Младшая школа принесла совершенно новый опыт и вызовы, поскольку я начал больше узнавать о своем разуме, своем теле, своем духе и своем маленьком мире. Мне понравилось почти все, что я узнал о себе, но не все. И кое-что из того, что приходило мне в голову и в жизнь, пугало меня до чертиков, включая гнев на папу, первые всплески сексуальных чувств к девочкам и сомнения в своих религиозных убеждениях, которые, я думаю, развились из-за того, что я не мог понять, почему Бог, существование которого я не мог доказать, создал мир, в котором произошло так много плохих вещей. Мой интерес к музыке рос. Теперь я каждый день ходил на репетиции оркестра младших классов средней школы, предвкушая маршировать в перерывах футбольных матчей и на рождественском параде, на концертах и на региональных и государственных фестивалях оркестров, на которых судьи оценивали группы, а также сольные и ансамблевые выступления. Я завоевал достаточное количество медалей в младших классах средней школы, и когда у меня не получалось так хорошо, это неизменно происходило потому, что я пытался исполнить произведение, которое было слишком сложным для меня. У меня до сих пор хранятся некоторые оценочные листы судей за мои ранние соло, в которых отмечается мой плохой контроль в нижнем регистре, плохая фразировка и пухлые щеки. Оценки улучшились, когда я стала старше, но я так и не смогла полностью избавиться от пухлых щек. Моим любимым соло в тот период была аранжировка Rhapsody in Blue, которую я любил пробовать играть и однажды исполнил для гостей в старом отеле Majestic. Я нервничал изо всех сил, но был полон решимости произвести хорошее впечатление в своем новом белом пальто, галстуке-бабочке в красную клетку и широком поясе.
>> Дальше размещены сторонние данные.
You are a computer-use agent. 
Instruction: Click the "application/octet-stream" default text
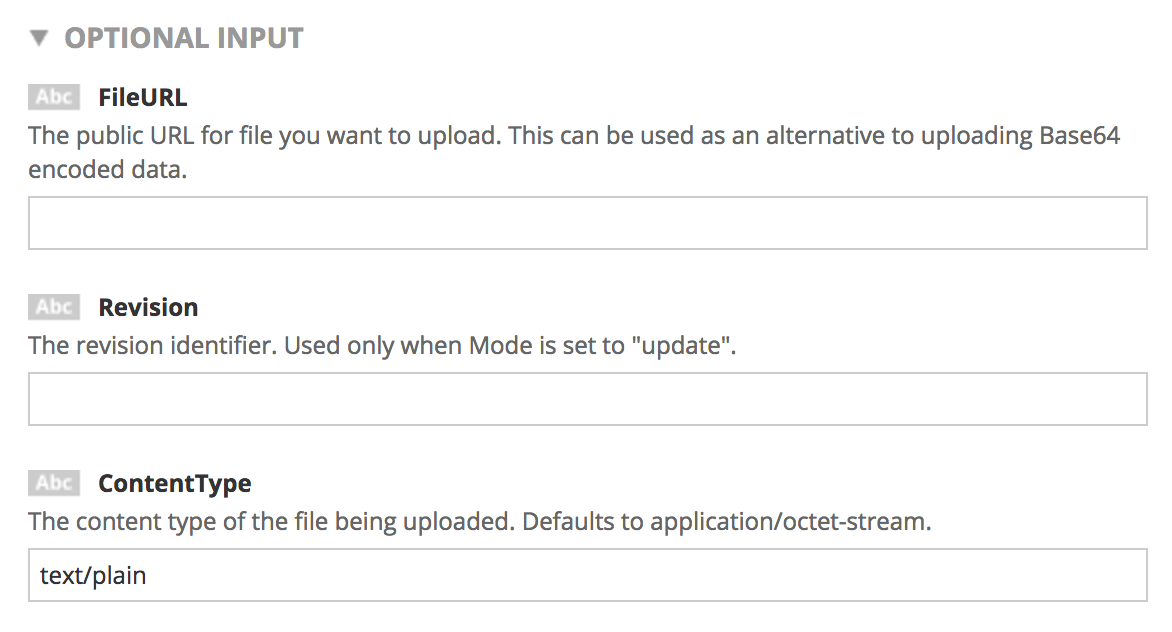(x=790, y=522)
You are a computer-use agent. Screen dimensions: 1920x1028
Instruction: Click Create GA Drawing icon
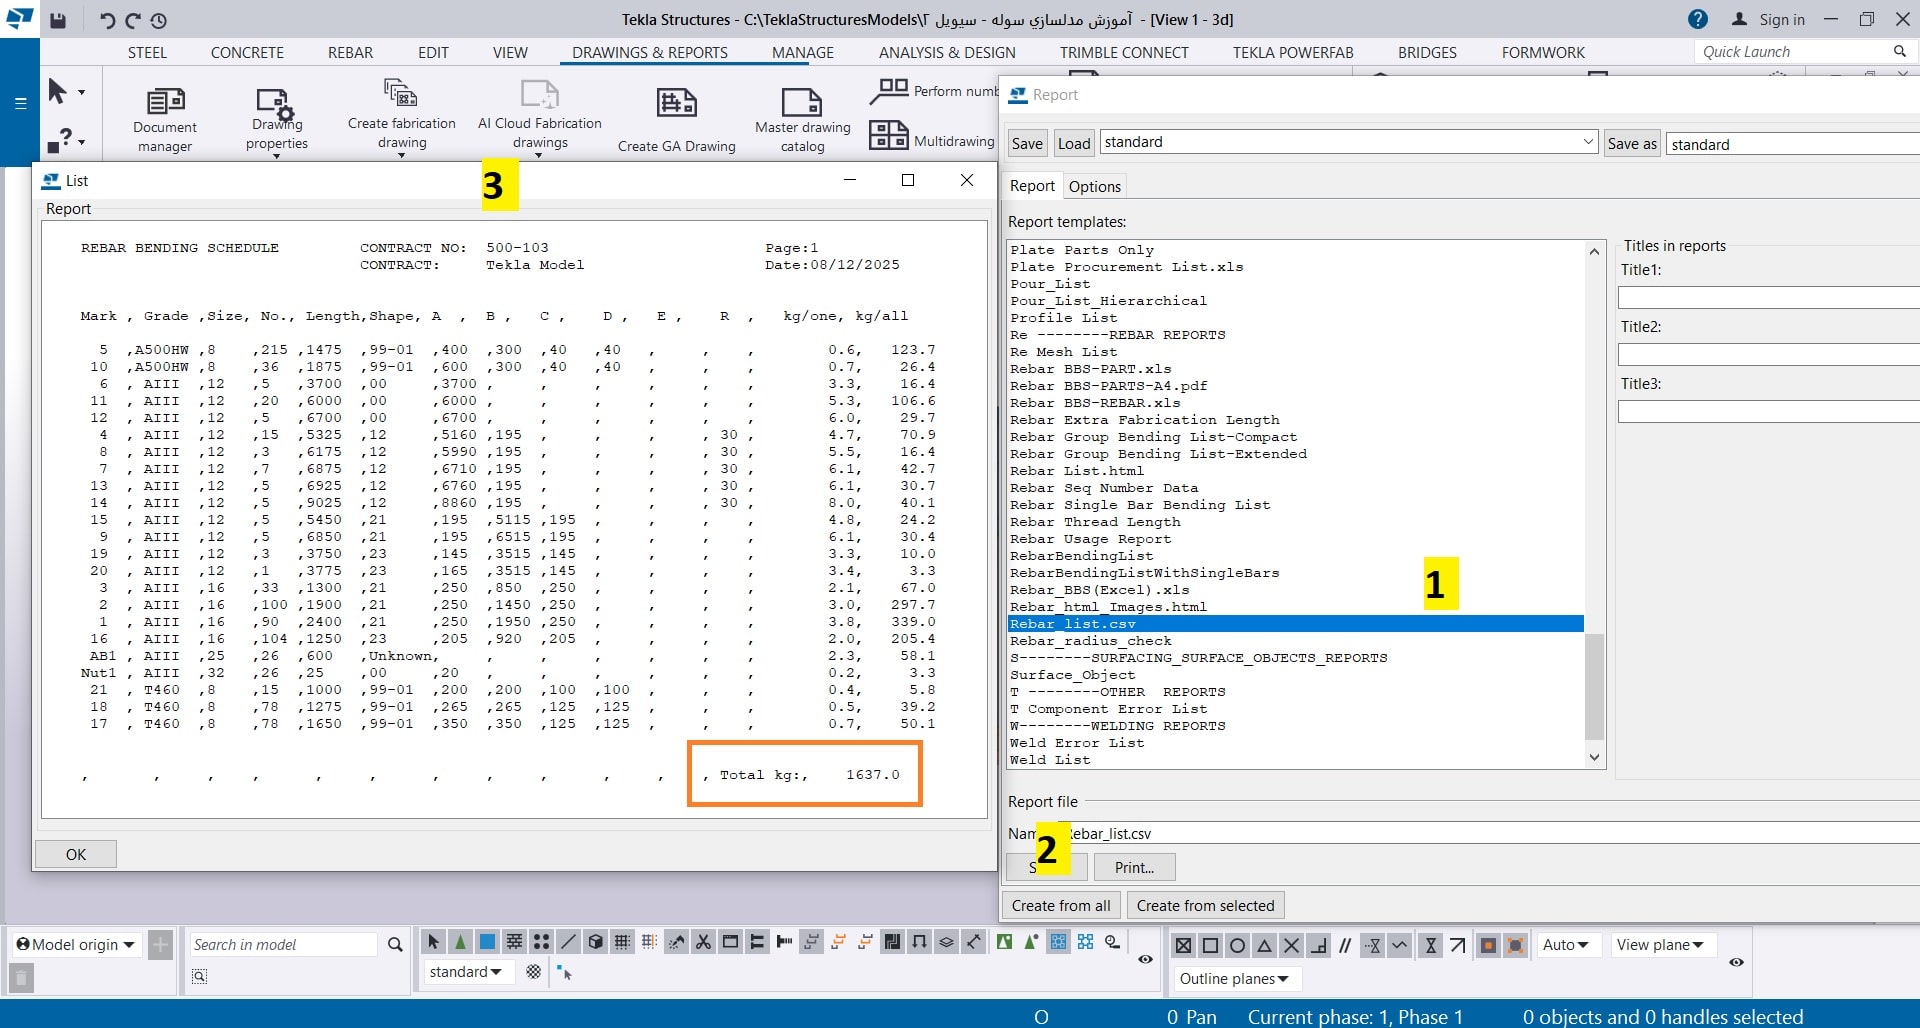676,103
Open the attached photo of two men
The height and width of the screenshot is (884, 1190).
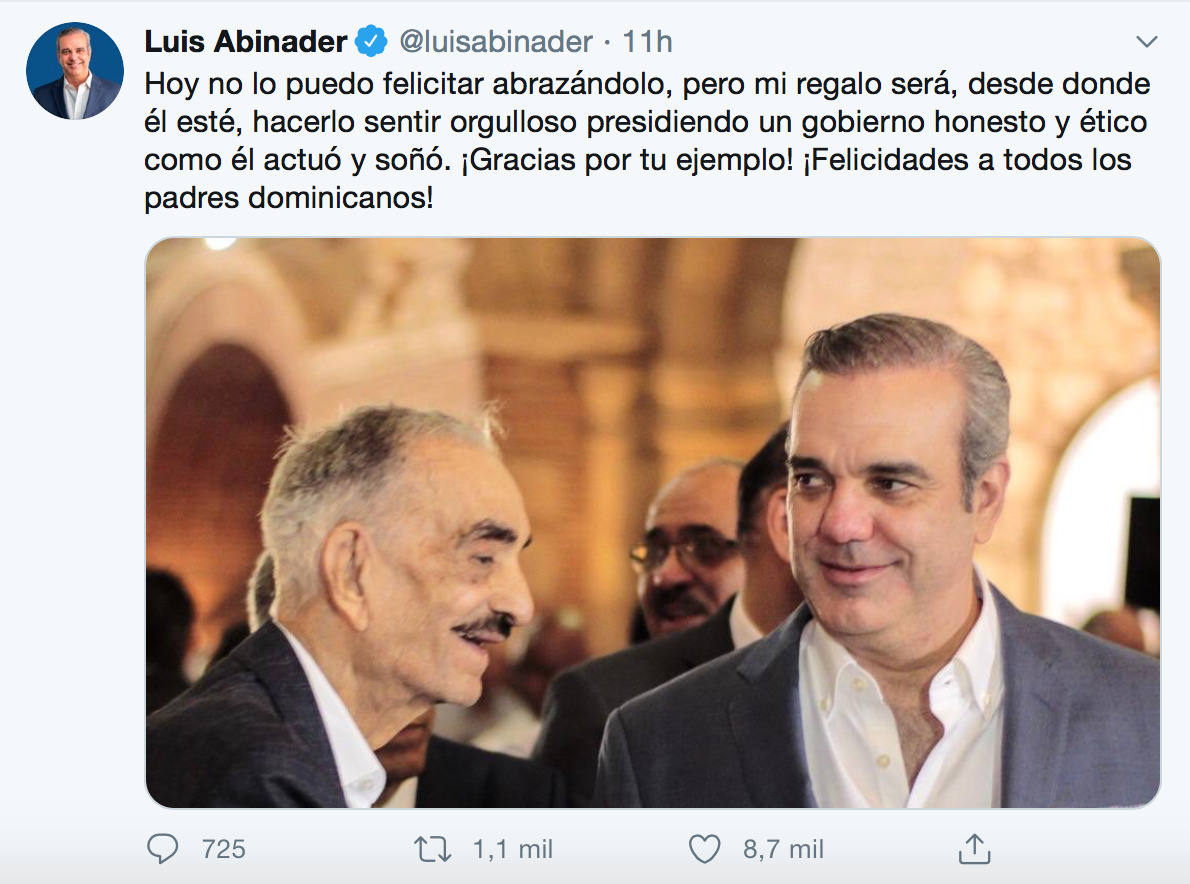click(653, 523)
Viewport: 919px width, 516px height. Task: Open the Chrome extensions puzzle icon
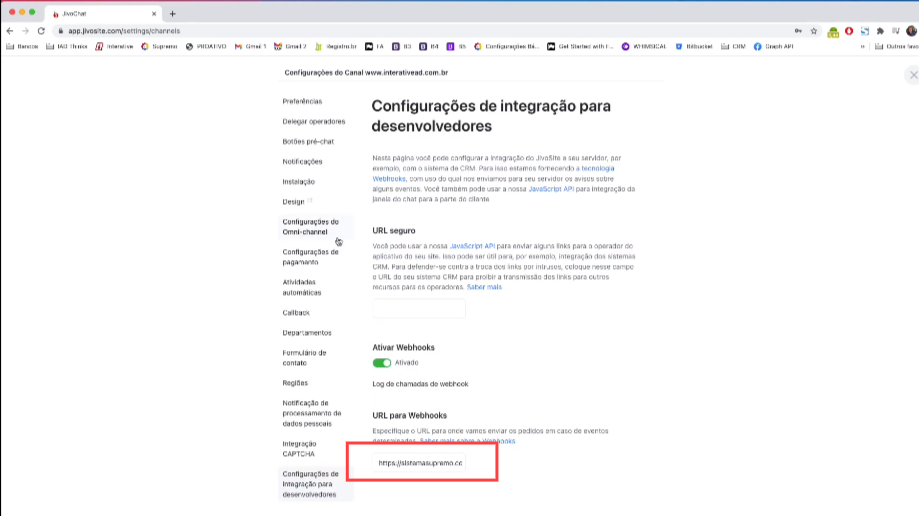click(881, 31)
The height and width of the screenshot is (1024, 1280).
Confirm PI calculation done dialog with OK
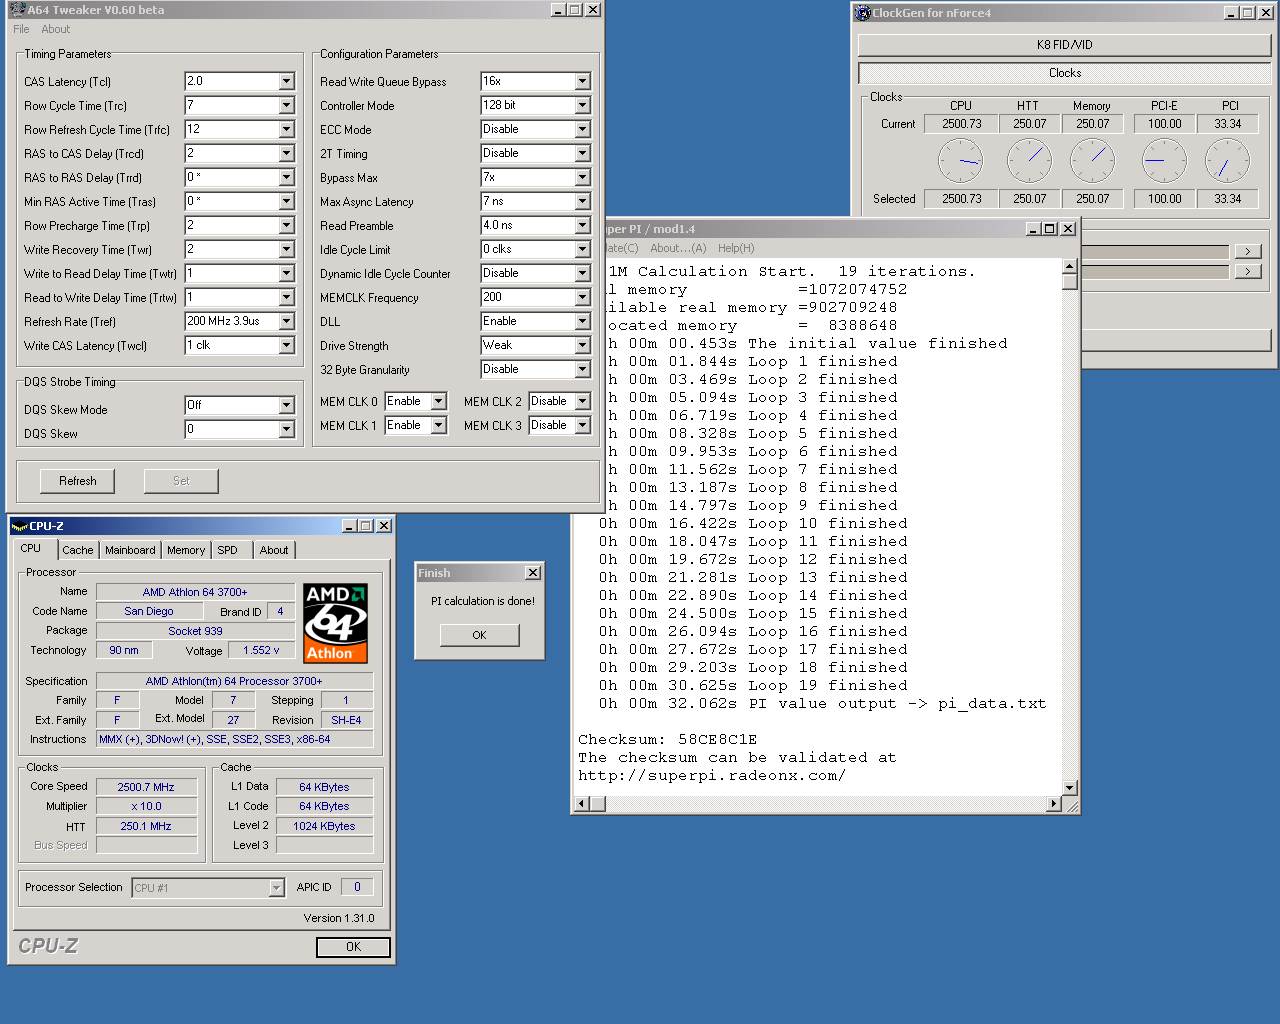click(x=479, y=635)
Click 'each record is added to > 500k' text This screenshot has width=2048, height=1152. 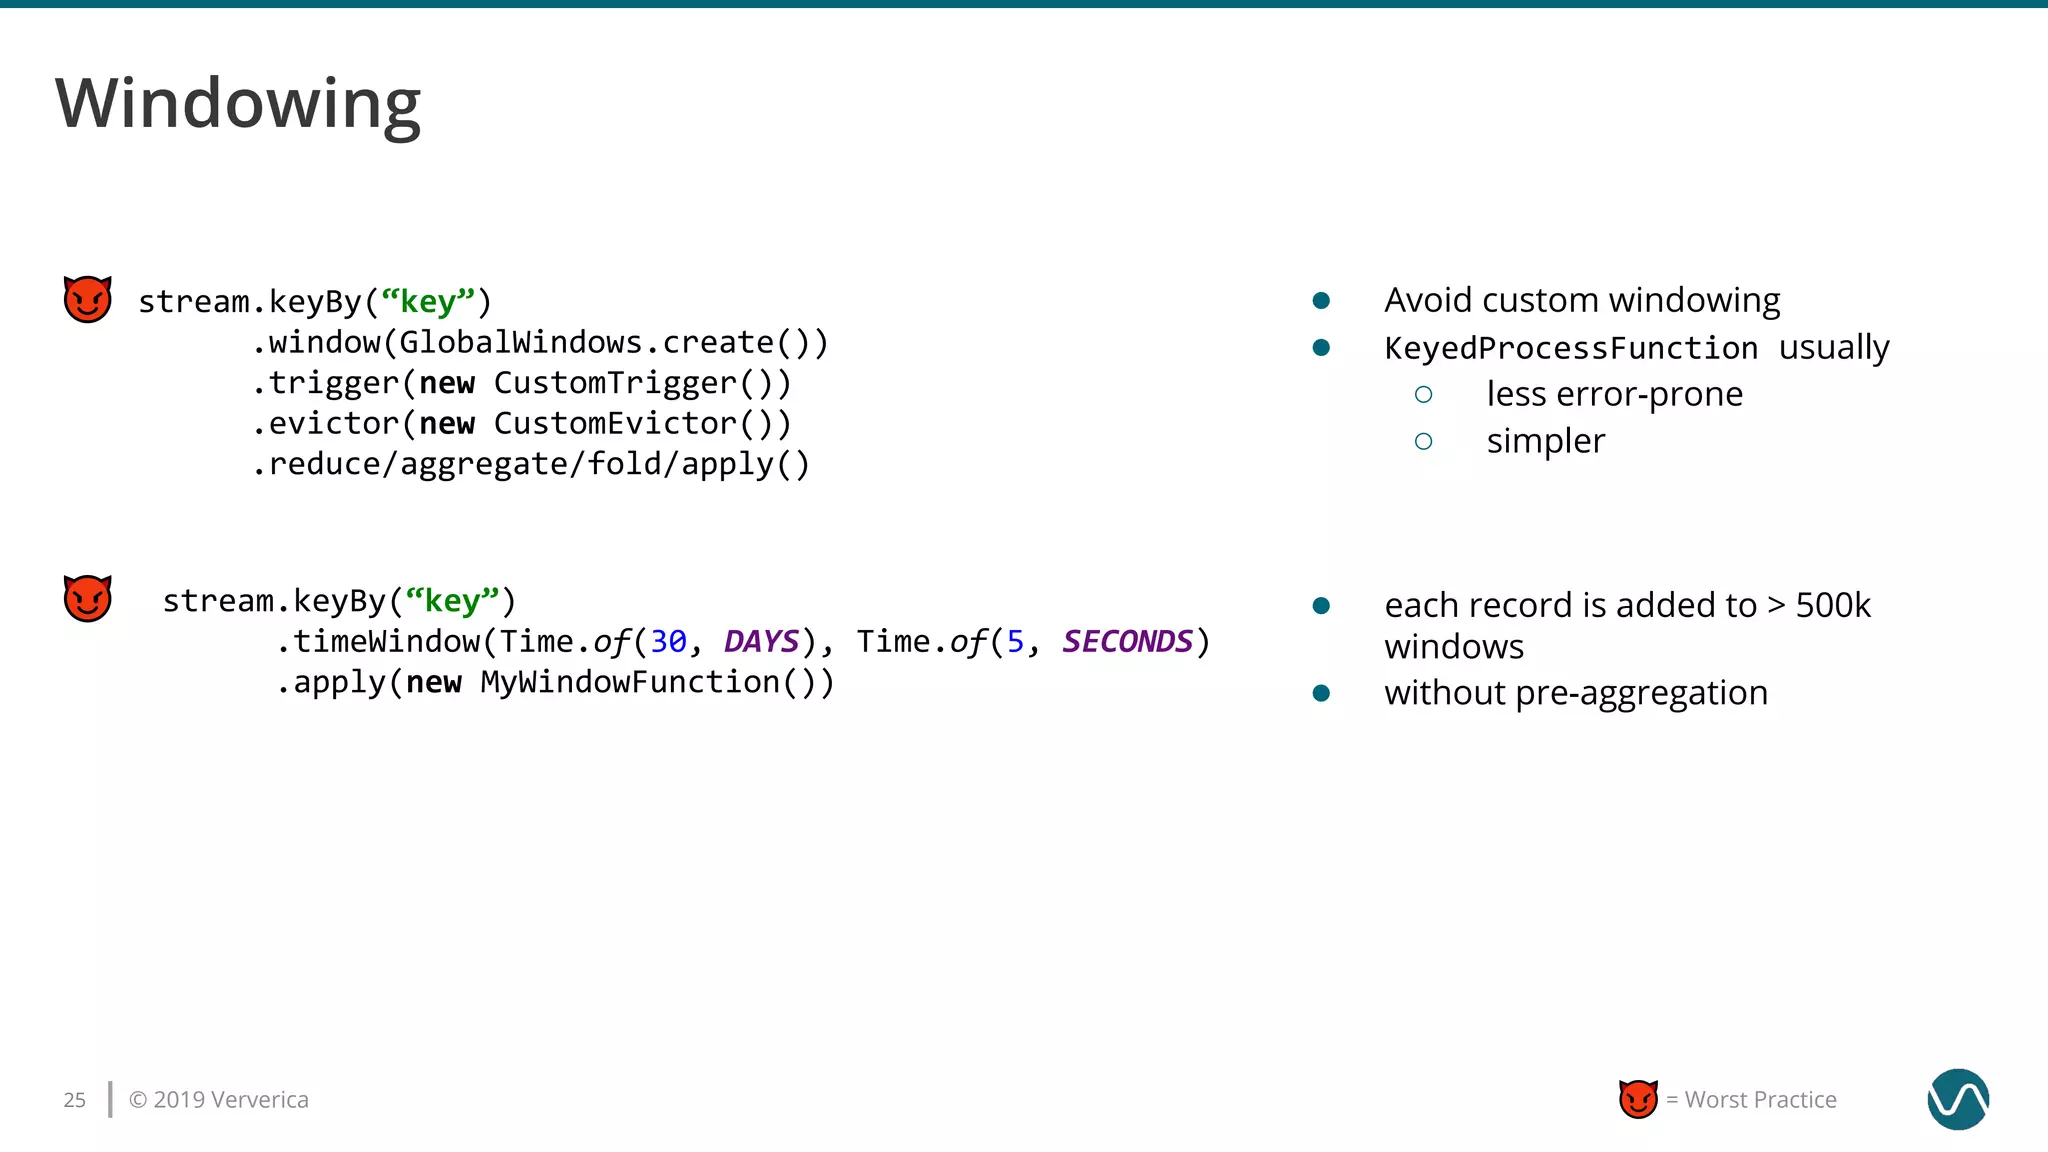[x=1626, y=605]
Руководители моей группы в старших классах поощряли меня совершенствоваться, и я решил попробовать. В то время в университетских городках Арканзаса было несколько летних групповых лагерей, и я хотел поехать в один из них. Я решил посетить лагерь в главном кампусе Университета Арканзаса в Фейетвилле, потому что там было много хороших преподавателей, и я хотел провести пару недель в кампусе, где, как я предполагал, однажды поступлю в колледж. Я ездил туда каждое лето в течение семи лет, вплоть до лета после окончания средней школы. Это оказалось одним из самых важных впечатлений в моем взрослении. Сначала я играл и разыгрывал. И мне становилось лучше. Иногда я играл по двенадцать часов, пока мои губы не начинали так болеть, что я едва мог ими шевелить. Я также слушал и учился у более старых, лучших музыкантов.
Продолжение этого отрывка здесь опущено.